Gwen Carr, left, mother of chokehold victim Eric Garner, join a “young people” rally on July 17, 2019  protesting the decision by federal prosecutors not to bring civil rights charges against New York City police officer Daniel Pantaleo for the 2014 chokehold death of Eric Garner. The protest marks the five-year anniversary of Garner’s killing. (AP Photo/Bebeto Matthews)

The New York Civil Liberties Union celebrated the announcement of Pantaleo’s firing as incremental victory in their larger goal of reforming the city’s policing tactics.

“While today’s decision will not bring Eric Garner back to life or erase the pain felt by his family, it affirms what we all know: Pantaleo used excessive force on an unarmed black man and is not fit to serve as a police officer,” NYCLU Executive Director Donna Lieberman said Monday. “While this is some measure of long-overdue relief, we have a long way to go to achieve true police accountability. The NYPD must take further steps to rebuild trust between officers and the communities they serve, put an end to police brutality against communities of color, and ensure what happened to Eric Garner will never happen again.”

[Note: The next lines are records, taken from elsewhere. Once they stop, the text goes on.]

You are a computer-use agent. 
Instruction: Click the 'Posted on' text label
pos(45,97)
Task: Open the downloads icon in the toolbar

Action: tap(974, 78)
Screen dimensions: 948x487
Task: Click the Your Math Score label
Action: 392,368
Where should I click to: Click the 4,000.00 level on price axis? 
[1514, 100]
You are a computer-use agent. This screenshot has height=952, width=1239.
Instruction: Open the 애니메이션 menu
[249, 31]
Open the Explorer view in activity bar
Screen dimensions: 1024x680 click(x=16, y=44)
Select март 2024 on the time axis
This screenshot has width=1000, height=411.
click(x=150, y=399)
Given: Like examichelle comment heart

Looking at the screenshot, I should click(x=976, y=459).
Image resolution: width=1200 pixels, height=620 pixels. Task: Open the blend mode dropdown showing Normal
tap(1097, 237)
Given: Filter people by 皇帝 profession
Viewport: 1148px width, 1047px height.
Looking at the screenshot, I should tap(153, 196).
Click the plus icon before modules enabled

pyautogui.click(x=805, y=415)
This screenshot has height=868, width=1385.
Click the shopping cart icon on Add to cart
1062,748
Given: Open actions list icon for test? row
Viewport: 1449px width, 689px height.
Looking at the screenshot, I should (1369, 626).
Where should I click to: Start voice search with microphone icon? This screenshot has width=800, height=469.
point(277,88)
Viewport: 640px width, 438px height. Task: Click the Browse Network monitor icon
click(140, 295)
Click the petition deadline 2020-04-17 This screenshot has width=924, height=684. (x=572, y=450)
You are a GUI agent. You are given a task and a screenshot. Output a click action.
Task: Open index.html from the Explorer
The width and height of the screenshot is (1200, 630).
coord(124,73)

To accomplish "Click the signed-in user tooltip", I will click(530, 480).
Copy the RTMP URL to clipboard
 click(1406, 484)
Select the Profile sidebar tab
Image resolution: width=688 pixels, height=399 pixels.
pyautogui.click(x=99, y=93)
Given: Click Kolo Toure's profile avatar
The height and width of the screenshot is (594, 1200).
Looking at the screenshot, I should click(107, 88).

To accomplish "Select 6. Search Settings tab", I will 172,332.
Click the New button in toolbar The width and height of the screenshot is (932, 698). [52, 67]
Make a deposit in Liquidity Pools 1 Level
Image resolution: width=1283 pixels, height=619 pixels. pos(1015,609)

The U.S. Department of Justice announced last month that it would not charge Pantaleo with a violation of Garner’s civil rights as the city awaited Maldonado’s verdict.

Immediately following O’Neill’s announcement, iconic civil rights activist Al Sharpton held a press conference with members of Garner’s family at the National Action Network House of Justice headquarters in Harlem.

“We’re relieved but we’re not celebratory,” said Sharpton, who attended several days of the CCRB trial. “There’s nothing to celebrate here.”

Complaining that the NYPD’s decision arrived “five years too late,” Sharpton noted that this time has been “five years of pain and misery that will never end for this family.”

Meanwhile downtown, O’Neill’s decision sparked outrage with the New York City’s Police Benevolent Association union for rank-and-file officers fumed.

“He has chosen to cringe in fear of the anti-police extremists, rather than standing up for New Yorkers who want a functioning police department, with cops who are empowered to protect them and their families,” PBA President Patrick Lynch said in a statement immediately following O’Neill’s announcement. “With this decision, Commissioner O’Neill has opened the door for politicians to dictate the outcome of every single NYPD disciplinary proceeding, without any regard for the facts of the case or police officers’ due process rights. He will wake up tomorrow to discover that the cop-haters are still not satisfied, but it will be too late. The damage is already done.”

Sharpton called on the police to investigate other officers who had been involved in Garner’s chokehold death.